Forum on U.S. Hispanics in Madrid

by | May 25, 2000

The Trans-Atlantic Project, an academic initiative to study the cultural interactions between Europe, the U.S. and Latin America has been invited by Casa de América, Madrid, to present a May 3 forum on “Spanish in the United States: The Cultural Practices of the Hispanic Migration.” An open dialogue between American and Spanish professors will take place the following day at the same research center.

Harvard’s Doris Sommer is expected to participate, together with Carlos Fuentes, Julio Ortega, and Enric Bou, from Brown’s Hispanic Studies, Beatriz Pastor and Dwight Lahr from Dartmouth College, Alicia Borinsky from Boston University, and Juan Luis Cebrián from the Royal Spanish Academy. According to Ortega, director of the Project, the conference seeks to establish a research agenda on trans-Atlantic issues with Spanish experts.

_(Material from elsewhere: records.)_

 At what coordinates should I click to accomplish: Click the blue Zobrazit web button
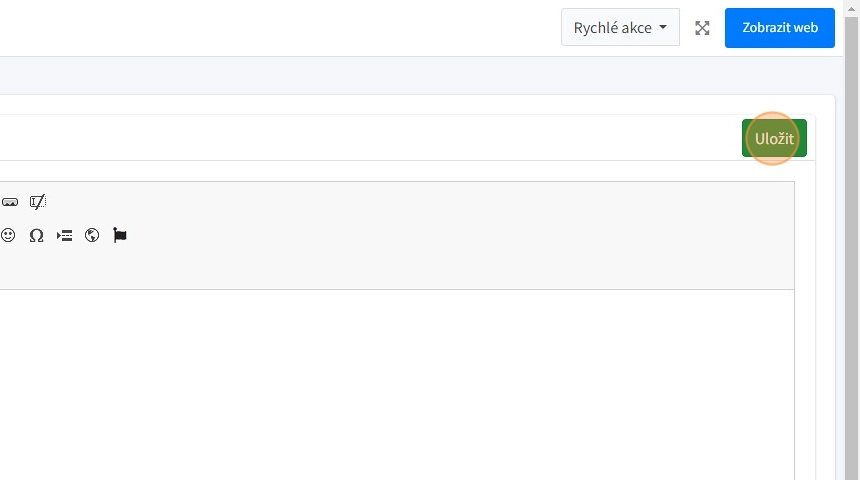click(x=780, y=28)
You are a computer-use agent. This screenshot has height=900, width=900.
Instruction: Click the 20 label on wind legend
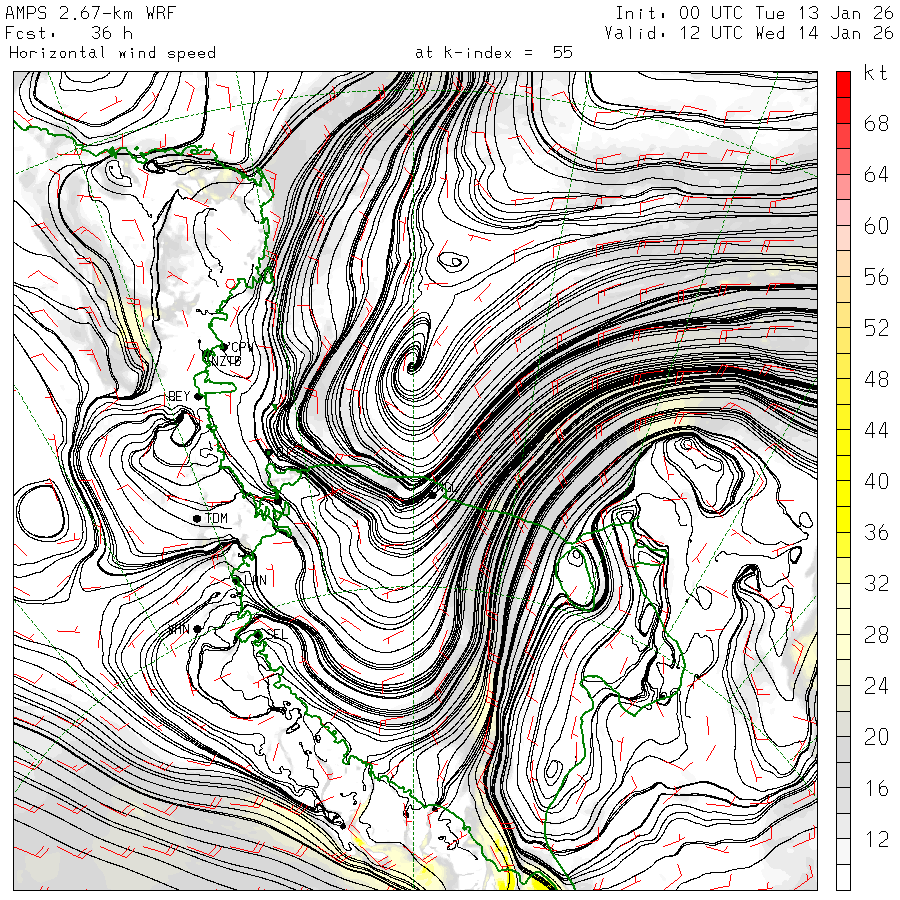(x=876, y=737)
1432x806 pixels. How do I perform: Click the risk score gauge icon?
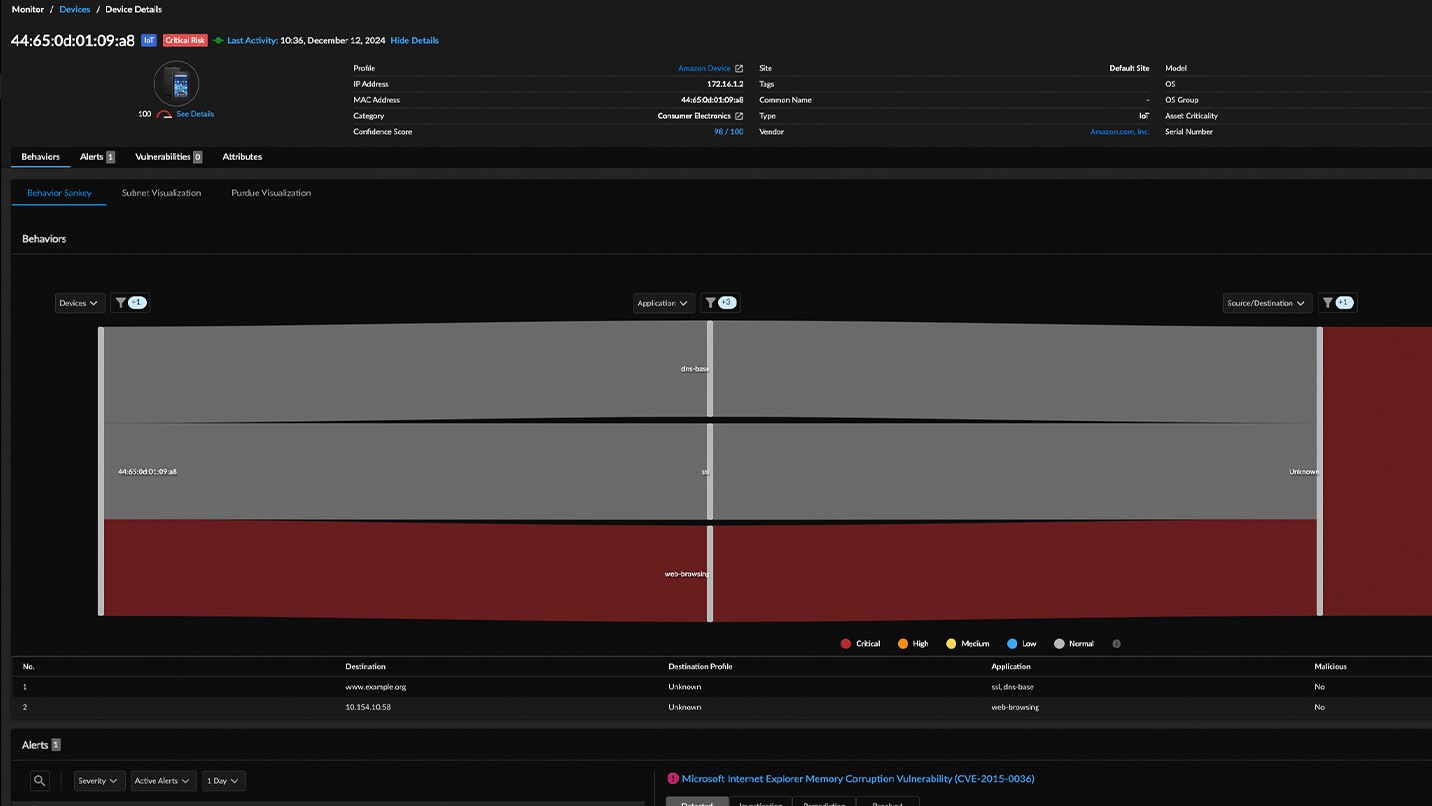(164, 115)
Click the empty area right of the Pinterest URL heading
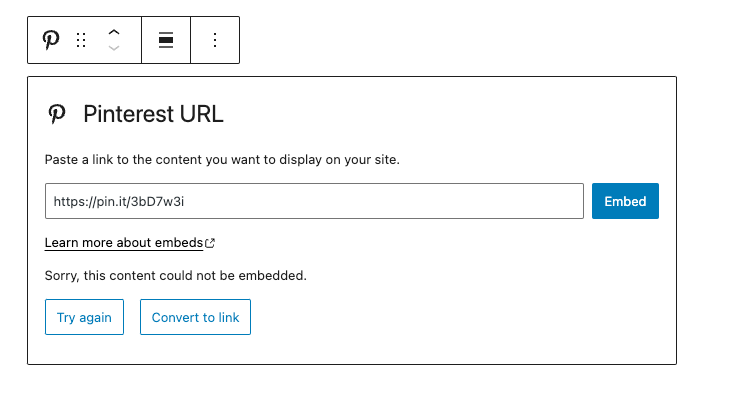Image resolution: width=739 pixels, height=403 pixels. click(450, 114)
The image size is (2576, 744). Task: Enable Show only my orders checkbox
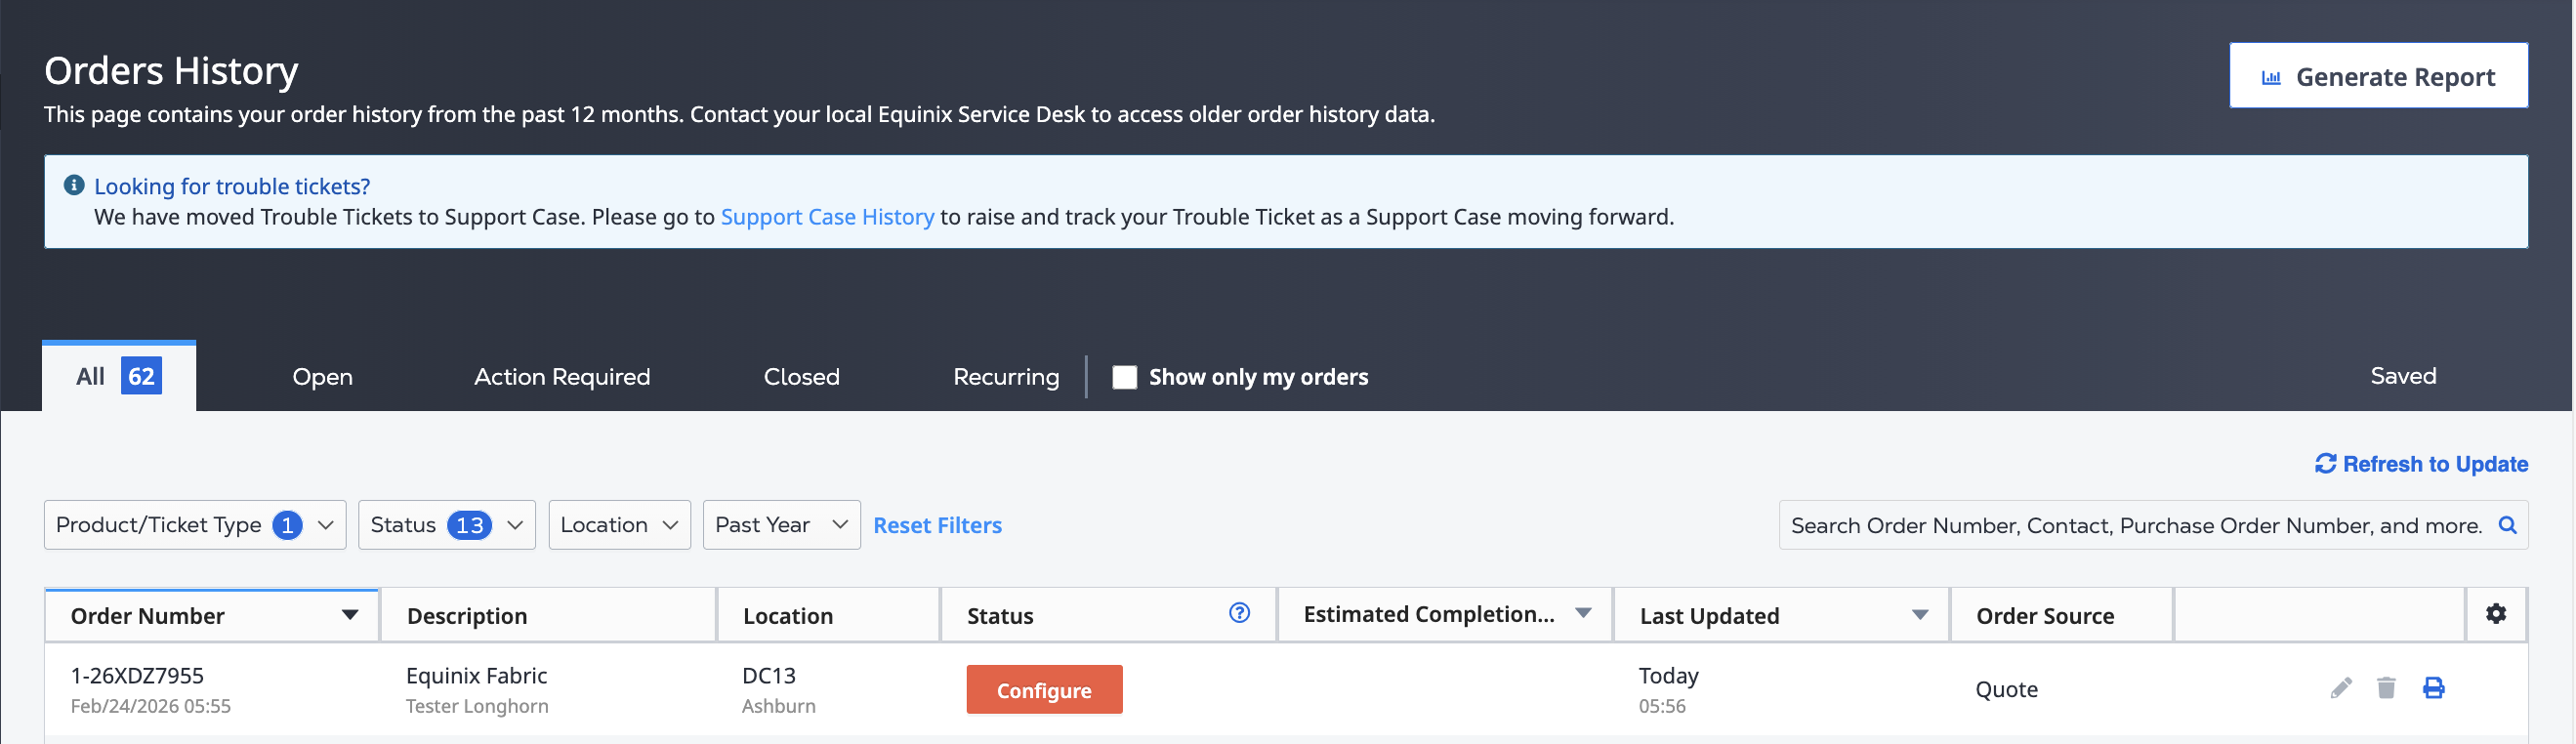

The Project is based at Latin American Studies, included professors from Hispanic, French, American Civilization, Latin American Studies, English and Sociology. It is open to faculty and students interested in cross-departmental conversation and research.

Experts from seven other universities are also part of the Project, and are organizing other conferences in their own institutions. A meeting on the Caribbean Trans-Atlantic is expected to take place at the Universidad de Puerto Rico April 4; Dartmouth College, with support of the Dickey International Foundation, will organize an October conference on Latino culture.

Ortega has received a donation from Fundación Santillana for the next three years, and has also the support of the Instituto Cervantes, New York, and the Mexican Cultural Institute of New York. He announced that a Seminar on Trans-Atlantic Memory, with invited experts from different disciplines, will look to build this new area of cultural history and cross-disciplinary inquiry.